South Africa’s Impala Platinum (Implats) reported a 2017 loss after writing off part of the value of a deal a decade ago that helped the miner meet a target for black ownership, the company said on Thursday.
Implats, the world’s second biggest platinum producer, also warned that it would have to consider restructuring that would involve lay-offs and the possible closure of one mine because of production disruptions due to violent community protests nearby.
The company posted a headline loss per share for the year to June 30 of 137 cents, in line with the figure previously flagged to the market, compared to headline earnings per share of 12 cents in 2016.
The firm wrote off R10.2 billion ($775 million) related to a 2007 deal to fund a stake in Implats’ shares by black-owned Royal Bafokeng Platinum.
South African mining companies are required to meet a target of having 26% of their ownership held by black citizens, part of a drive to rectify the racial disparities of apartheid.
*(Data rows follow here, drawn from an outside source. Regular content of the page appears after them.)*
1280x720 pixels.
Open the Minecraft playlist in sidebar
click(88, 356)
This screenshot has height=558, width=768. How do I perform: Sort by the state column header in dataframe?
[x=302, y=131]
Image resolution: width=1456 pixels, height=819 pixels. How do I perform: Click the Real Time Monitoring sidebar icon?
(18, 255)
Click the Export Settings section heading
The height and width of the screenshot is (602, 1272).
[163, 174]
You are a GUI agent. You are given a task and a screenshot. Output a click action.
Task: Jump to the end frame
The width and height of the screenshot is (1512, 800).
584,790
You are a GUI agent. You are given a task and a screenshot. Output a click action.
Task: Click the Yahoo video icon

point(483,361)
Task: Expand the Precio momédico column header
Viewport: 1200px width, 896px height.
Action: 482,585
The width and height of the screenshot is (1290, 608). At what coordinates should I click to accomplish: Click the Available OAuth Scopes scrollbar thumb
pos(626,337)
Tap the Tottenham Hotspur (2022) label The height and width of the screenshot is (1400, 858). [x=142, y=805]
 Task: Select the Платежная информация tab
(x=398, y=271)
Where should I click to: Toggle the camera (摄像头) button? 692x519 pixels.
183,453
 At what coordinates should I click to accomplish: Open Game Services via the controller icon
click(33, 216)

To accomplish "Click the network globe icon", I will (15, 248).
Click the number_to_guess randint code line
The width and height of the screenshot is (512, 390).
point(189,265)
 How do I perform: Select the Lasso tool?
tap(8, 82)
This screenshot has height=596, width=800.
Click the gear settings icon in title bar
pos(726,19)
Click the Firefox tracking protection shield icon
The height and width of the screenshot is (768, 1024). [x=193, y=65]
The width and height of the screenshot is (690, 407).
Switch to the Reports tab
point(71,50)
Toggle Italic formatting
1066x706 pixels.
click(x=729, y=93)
“In 2007, Impala prepaid the estimated contractual Royal Bafokeng royalty and the Royal Bafokeng used this prepayment to subscribe for shares in Implats,” Implats said, referring to a deal that helped Implats meet the black ownership target.
The royalty was prepaid to the Bafokeng tribe because the platinum is on their territory but the platinum price performance since then meant the firm now considers it overpaid.
Implats said in its view the royalty payment’s value had “changed materially since 2007 given unexpected, persistently low metal prices and depressed levels of production.”
Implats also faced losses at its Marula mine, where output has been disrupted by protests from residents angry over the way their 50% stake in a nearby chrome project has been managed, underlining the social risks of operating on South Africa’s restive platinum belt.
It said Marula produced 67 900 ounces of platinum concentrate in the year to June, compared with 77 700 tonnes a year earlier.
“If Marula does not meet the stated objective of being cash neutral at group level for whatever reason, there will be no other option but to suspend operations,” the company said.
Chief executive Nico Muller told reporters the company was evaluating “options to return to profitability … Labour reduction forms part of that and that’s what we will be discussing in our management teams and with our employees.”
The company has not yet entered into legally-required talks with the government and unions about possible lay-offs, a sensitive issue in South Africa where the unemployment rate is around 27% and income disparities are glaring.
The mining industry has shed close to 70 000 jobs, about 13% of the labour force, since 2012 in the face of volatile or depressed prices, soaring costs, labour and social strife, and policy uncertainty.